(Bloomberg) — Every few years a U.S. Supreme Court case comes along that seems magically to involve every important issue of the day.
Hobby Lobby v. Sebelius, which will be argued tomorrow, does the trifecta one better: It involves the Affordable Care Act (ACA), religious liberty, contraception and the question of whether a corporation is a person with fundamental rights. It would be the professor's all-time dream question for a final exam in constitutional law — except that even the best students couldn't possibly have time to address all the issues.
In deference to its complexity, the Supreme Court has decided to give the lawyers, Paul Clement and Don Verrilli, an extra 15 minutes each. Clement served as solicitor general for George W. Bush, and Verrilli has the job now. They argued the ACA case against each other. Giving these two extra time is like telling Ali and Frazier that they can fight 18 rounds. It will be fun to watch, but a challenge for the fighters to stay alive.
To make sense of the complexity of the case, you need a scorecard, so here it is, broken down by the four crucial issues in play.
Start with the Affordable Care Act itself, as applied by the Obama administration through regulations it has enacted. The law requires companies with more than 50 employees to provide health-care coverage that includes contraception. If the employer balks, it pays a hefty penalty. Hobby Lobby, the privately held hobby shop chain that is the petitioner in one of the two companion cases that will be argued, says it would have to pay $1.3 million a day in fines if it didn't comply.
The ACA itself is silent about religious organizations. But the Obama administration has enacted regulations that exempt them from compliance with the contraceptive mandate. The claims of organizations formed for specific religious purposes — and therefore organized as tax-exempt nonprofits — are not before the court.
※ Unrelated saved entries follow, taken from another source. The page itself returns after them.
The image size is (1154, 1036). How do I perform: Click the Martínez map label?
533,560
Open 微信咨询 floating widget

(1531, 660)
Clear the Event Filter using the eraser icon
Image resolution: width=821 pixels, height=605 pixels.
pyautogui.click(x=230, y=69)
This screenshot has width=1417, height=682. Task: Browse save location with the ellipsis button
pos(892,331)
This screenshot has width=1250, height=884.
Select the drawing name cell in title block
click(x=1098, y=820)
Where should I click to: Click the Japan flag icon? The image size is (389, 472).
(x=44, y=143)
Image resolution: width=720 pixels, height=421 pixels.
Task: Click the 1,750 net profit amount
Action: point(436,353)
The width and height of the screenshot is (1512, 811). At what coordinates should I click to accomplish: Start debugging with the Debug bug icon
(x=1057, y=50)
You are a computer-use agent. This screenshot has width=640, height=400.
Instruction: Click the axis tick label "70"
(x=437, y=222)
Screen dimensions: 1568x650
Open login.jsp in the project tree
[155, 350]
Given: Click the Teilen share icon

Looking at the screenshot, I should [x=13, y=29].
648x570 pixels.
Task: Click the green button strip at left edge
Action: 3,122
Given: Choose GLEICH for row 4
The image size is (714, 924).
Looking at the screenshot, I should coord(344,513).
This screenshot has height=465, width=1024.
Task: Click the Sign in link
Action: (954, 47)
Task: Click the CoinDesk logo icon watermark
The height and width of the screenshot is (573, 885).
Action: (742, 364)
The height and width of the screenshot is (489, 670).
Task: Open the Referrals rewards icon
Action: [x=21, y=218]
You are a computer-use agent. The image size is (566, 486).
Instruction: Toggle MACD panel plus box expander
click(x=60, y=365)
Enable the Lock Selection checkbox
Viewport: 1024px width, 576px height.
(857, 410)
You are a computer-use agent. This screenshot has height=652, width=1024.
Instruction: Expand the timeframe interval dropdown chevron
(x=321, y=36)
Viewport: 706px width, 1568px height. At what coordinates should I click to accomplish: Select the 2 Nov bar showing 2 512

It is also not legally relevant that the ACA is President Barack Obama's legacy legislation or that it remains wildly unpopular among many business owners and other concerned capitalists. But the fact that the ACA is a partisan touchstone cannot be kept out of the politics of the case — especially for Chief Justice John Roberts, who incurred the wrath of conservatives by casting the deciding vote in writing the opinion upholding the individual mandate component of the law two years ago come June.
The second crucial issue is religious liberty, primarily as provided for by a federal statute, the Religious Freedom Restoration Act. Before 1990, Hobby Lobby would have claimed an exemption pursuant to the clause of the Constitution guaranteeing the free exercise of religion. But in that year, the court issued an epochal decision called Employment Division v. Smith. Justice Antonin Scalia wrote the opinion, which held that if a law is neutral and generally applicable, rather than intentionally targeting religion, an individual is not entitled to a free exercise exemption even if his religious practice is substantially burdened by the law.